Si les deux mouvements sont sous les projecteurs des médias internationaux, c’est parce qu’ils pratiquent une ultra-violence systématique dont ils font consciencieusement l’apologie : massacres à grande échelle, rapts, viols, tortures, traite, esclavagisme… La brutalité inouïe de leurs actes peut être vue comme le fer de lance de leur stratégie : soumettre des régions entières par la peur et se faire connaitre du monde entier. Ces mouvements ont fait de leur sinistre réputation la marque de fabrique de leur idéologie fanatique. Il n’y a qu’à voire la liste de leurs exactions qui ne cesse de s’allonger : assassinats massifs de civils, femmes yézédis capturées puis vendues aux combattants de Daech, lycéennes nigérianes réduites à l’état d’esclaves….Très récemment encore, la prise de Baga a entrainé la destruction pure et simple d’une quinzaine de villages environnant et la mort de plusieurs centaines de personnes. Daech n’est pas en reste, puisqu’il a fait exécuter le 12 janvier treize adolescents sous prétexte qu’ils regardaient un match de football.

Victimes de Boko Haram - © www.afrik.com

Victimes de Boko Haram – © www.afrik.com

Enfin, leur objectif affiché est le même : l’instauration d’un califat. Daech l’a proclamé à l’été 2014, Boko Haram lui a rapidement emboité le pas en signifiant sa volonté d’en créer un également. Mais s’il est effectif pour l’organisation irako-syrienne qui dispose d’une emprise territoriale concrète, l’organisation nigériane pêche encore sur cet aspect. Jusque là, Boko Haram s’est montré incapable de tenir un territoire et agit davantage comme une armée nomade attaquant puis se retirant une fois le forfait accompli. La multiplication de ses offensives ces mois-ci au Nigeria et au Cameroun, l’ampleur de ses dernières conquêtes, démontrent une volonté de se sédentariser, afin de permettre au leader Aboubakar Shekau de disposer de « son » califat. Cela laisse d’ailleurs envisager une concurrence entre les deux mouvements, puisqu’un Calife se définit comme étant l’unique représentant de Dieu sur terre, il ne peut donc n’y en avoir qu’un seul.
Malgré cette quête de légitimité religieuse, ils ont cette même immense contradiction : leurs victimes sont essentiellement des musulmans, ceux-là même qu’ils prétendent défendre.

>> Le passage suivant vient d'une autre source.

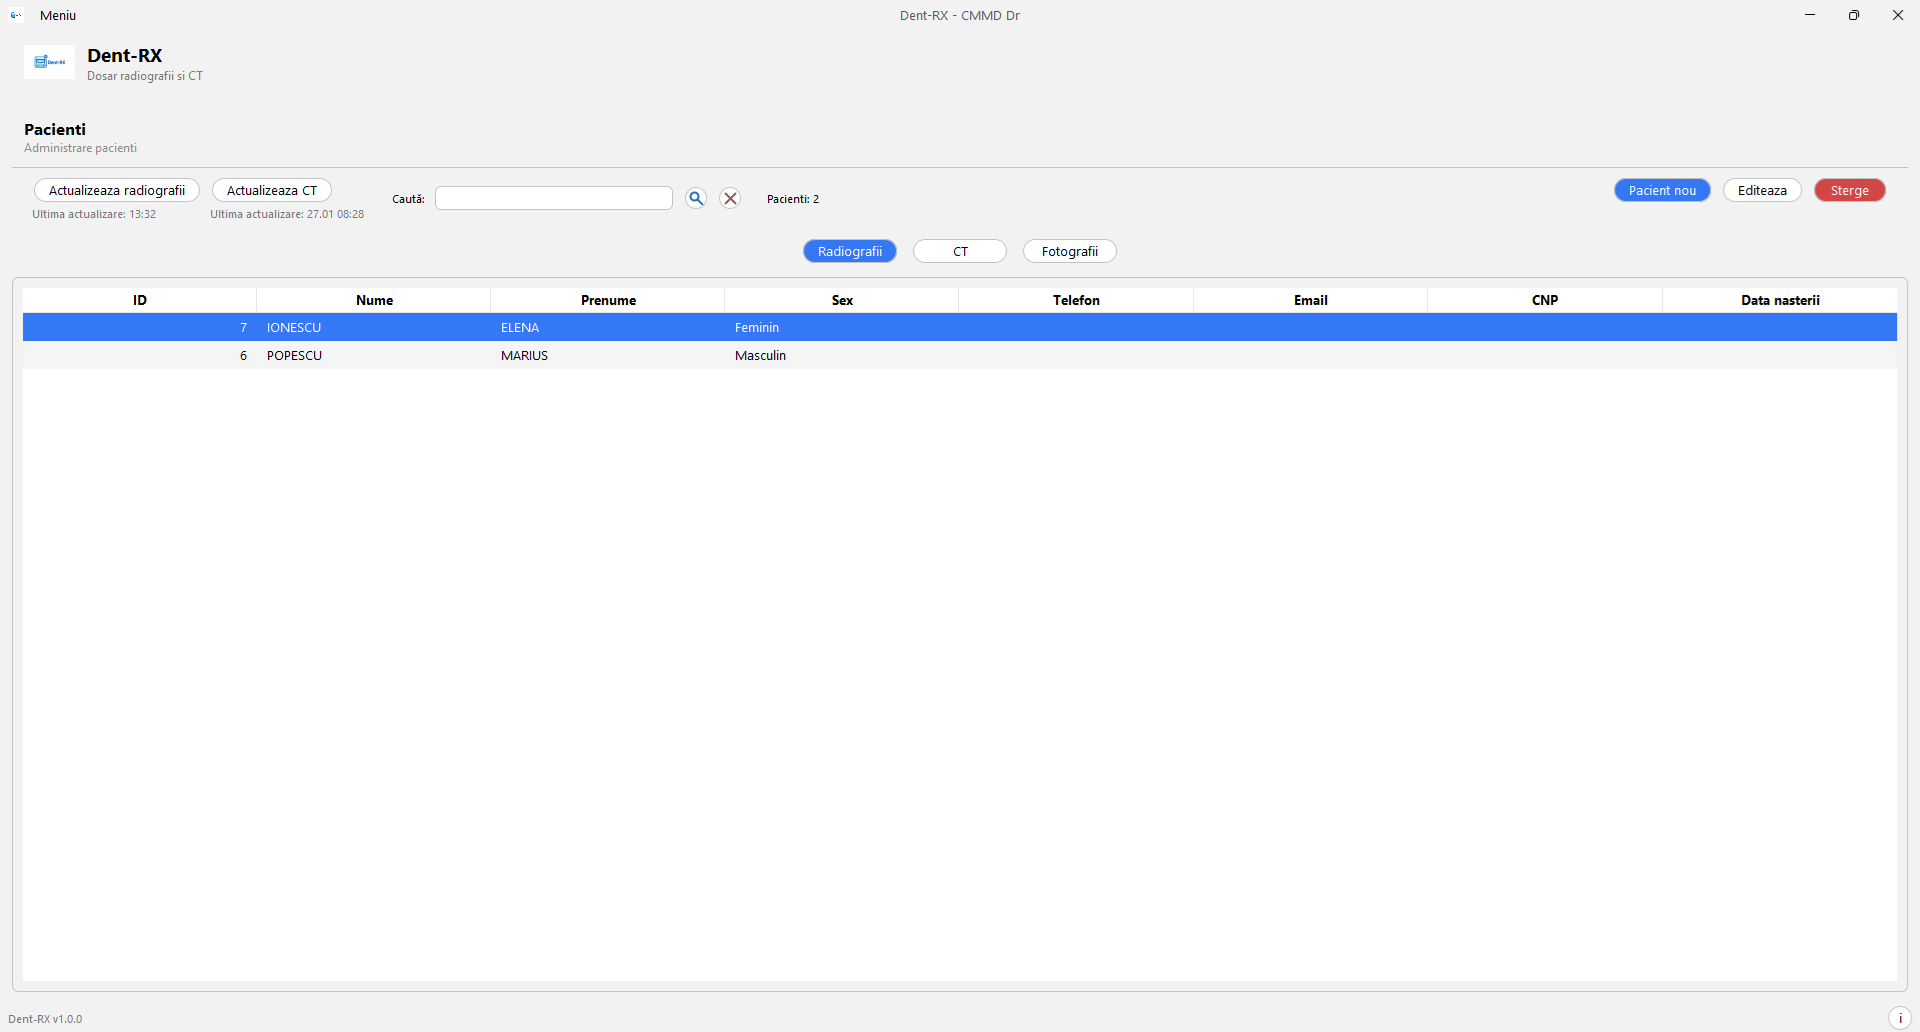Sort by the Nume column header

point(374,300)
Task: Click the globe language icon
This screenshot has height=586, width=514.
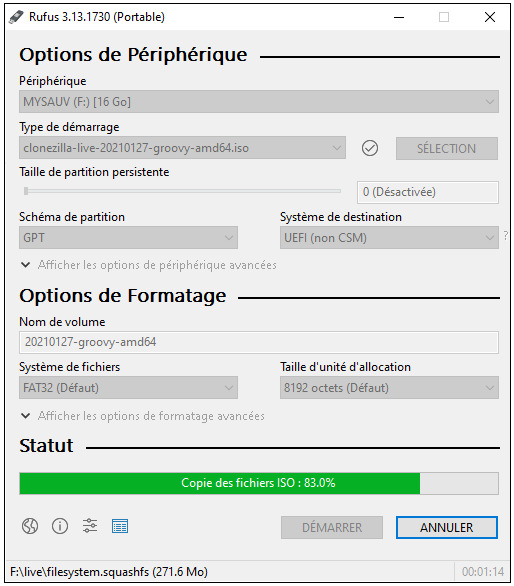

Un enfant syrien dans un camp de réfugié en Iraq

Un enfant syrien dans un camp de réfugiés en Iraq – © Flickr

En personnifiant le concept de « terrorisme », Boko Haram et Daech font preuve d’une capacité de nuisance qui va bien au-de-là des frontières des pays dans lesquels ils opèrent ; l’obscurantisme qu’ils distillent au travers le monde grâce à la couverture médiatique dont ils disposent, trouve un public très réceptif parmi cette frange de la population occidentale en marge, voire exclue du système : les attentats de Paris commis par des Français au nom de leur idéologie en est un exemple édifiant.

S’il est encore trop tôt pour analyser les conséquences de cet événement, on peut en évaluer les risques : repli identitaire, amalgame avec les musulmans et essor de l’islamophobie, mise en péril de certains acquis démocratiques au nom de la lutte contre le terrorisme… Les tragédies qui se jouent au Moyen-Orient et en Afrique ont donc un impact sur nos propres sociétés, la solution militaire si elle n’est pas associée à des politiques apaisantes sur les différents terrains d’action, se révélera toujours insuffisante : l’exécution d’Oussama Ben Laden a certes décapité l’hydre Al-Qaeda, mais deux têtes lui ont depuis repoussé et elles se nomment Daech et Boko Haram.